(Records from a collection)
──────
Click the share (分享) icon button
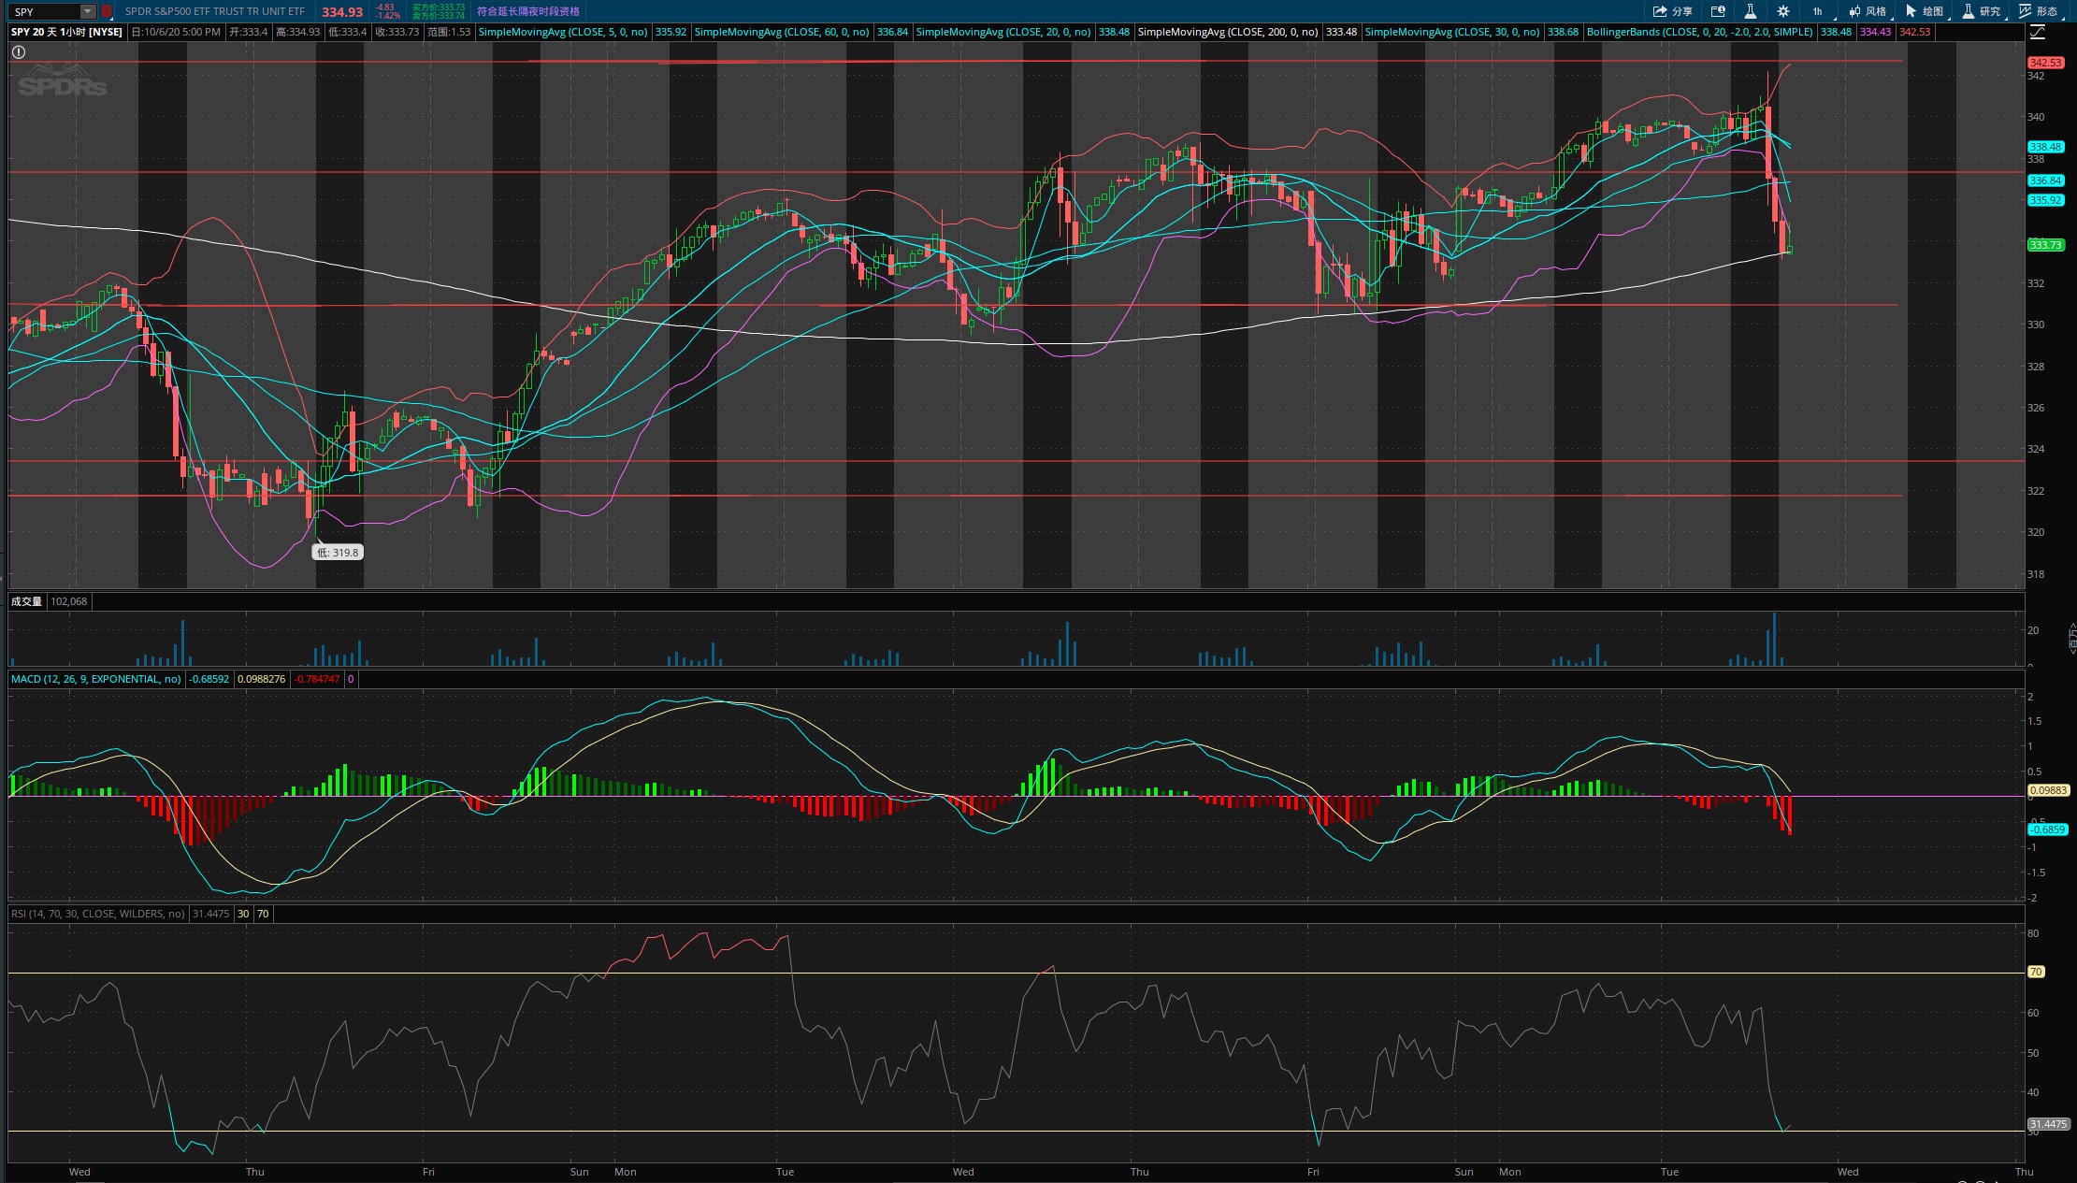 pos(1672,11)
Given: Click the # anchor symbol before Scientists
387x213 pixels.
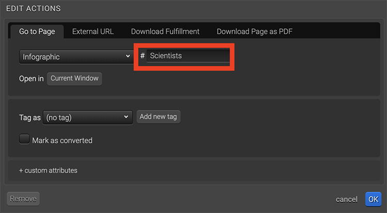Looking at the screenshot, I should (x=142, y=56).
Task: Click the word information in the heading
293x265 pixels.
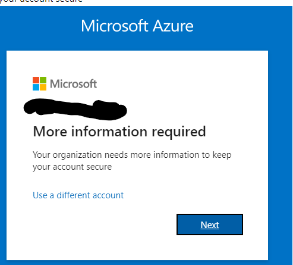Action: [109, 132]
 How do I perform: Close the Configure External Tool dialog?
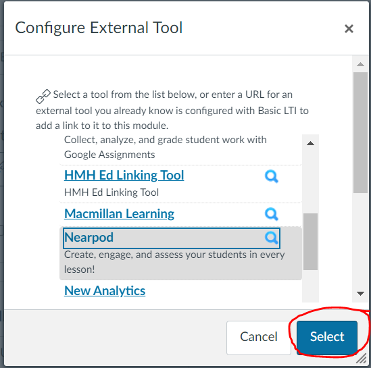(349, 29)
──────
Write out all the items above again, switching every "Click" to "Tap" and leaving everything else unchanged. Leave the pictures out.

SOLUTION FOR THIS PROBLEM:
Tap the share (分享) icon button
 pos(1672,11)
Given: Tap the # anchor symbol before Scientists
387x213 pixels.
Looking at the screenshot, I should (x=142, y=56).
Task: Tap the word information in the heading
293x265 pixels.
Action: [109, 132]
 How do I perform: Close the Configure External Tool dialog?
(349, 29)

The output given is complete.